The government is calling on businesses to suggest improvements to its
various carbon emission reduction regulations as part of a drive to cut the
administrative burden imposed by new green legislation.
Defra last
month proposed a package of new measures "to cut duplication and unduly complex
bureaucracy" across its three main carbon reduction initiatives: the European
Emissions Trading Scheme (ETS), the Climate Change Agreements (CCA) and the
proposed Carbon Reduction Commitment (CRC), which aims to extend emissions
trading to include firms such as supermarkets and hotels.
In particular the new report details plans to remove overlap between the
three emission reduction initiatives to ensure the same emissions are not
targeted multiple times and streamline monitoring and reporting systems to limit
paperwork for firms complying with the rules.
For example, the report notes that currently businesses are required to
report on emissions separately for both the EU ETS and CCA, a situation it
argues could be simplified through greater sharing of emissions data.
Defra is now seeking consultation from businesses and other interested
parties on the proposed regulatory changes with the period scheduled to end on
19 March.
"This consultation shows once again that we're serious about tackling
emissions in the UK and that doing so doesn't need to undermine competitiveness,
" said environment minister Phil Woolas. "It's all about making sure that we get
the biggest cuts in carbon dioxide possible for the money spent."
Matthew Farrow, head of environment at the CBI, welcomed the proposals. "We
recognise the need for trading schemes and green regulations, but there is a
sense amongst our members that the government has thrown different policies at
the problem over the past few years and they don;t fit together that well," he
said. "It is good news that the government has recognised this overlap and is
trying to address it."
However, Farrow expressed concerns that the consultation did not incorporate
the Climate Change Levy (CCL), which imposes a cost on firm's carbon emissions
in addition to carbon trading initiatives. "I can understand why [the CCL] is
not included [in the consultation] as it is run by the Treasury and not Defra,"
he said. "But there is a sense that you either have carbon trading or a carbon
tax and now a lot of firms are being impacted by both intiatives."
Meanwhile, the government also set out proposals to bring the "shadow price
for carbon" that it uses to represent the environmental cost of investment
decisions into line with the recommendations of the Stern Review.

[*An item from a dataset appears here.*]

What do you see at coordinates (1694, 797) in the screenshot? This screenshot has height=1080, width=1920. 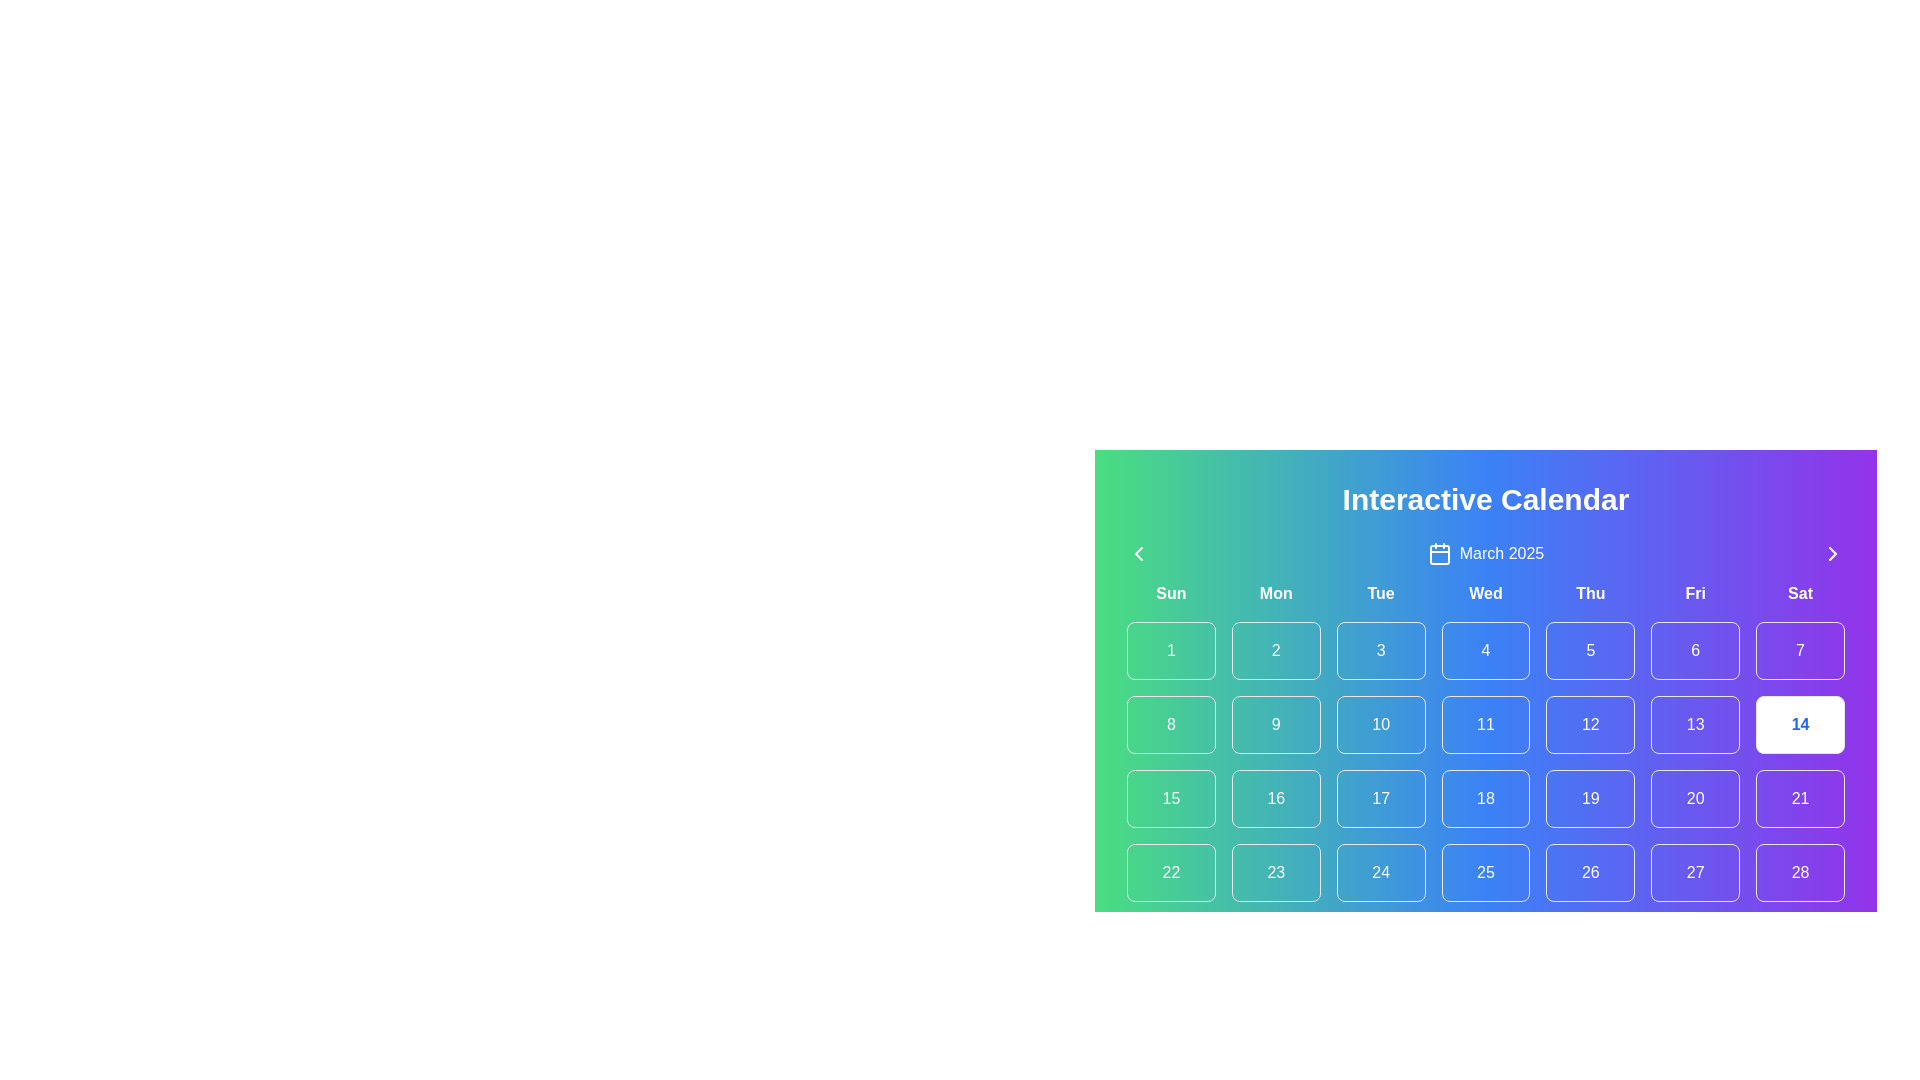 I see `the clickable calendar date button labeled '20' in the sixth column of the fourth row under 'Fri'` at bounding box center [1694, 797].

The shadow price will now be set at £25.50 a carbon tonne for 2007, rising
annually to £59.60 a tonne by 2050.
Defra said the new policy should ensure Whitehall decision makers take
greater account of climate change impacts when considering carbon intensive
projects such as airport expansion or road widening schemes.
Environmental lobby group
Friends of the Earth
welcomed the initiative, but warned that a far higher carbon price needed to be
imposed to ensure carbon intensive projects such as the proposed expansion of
Heathrow do not become uneconomical.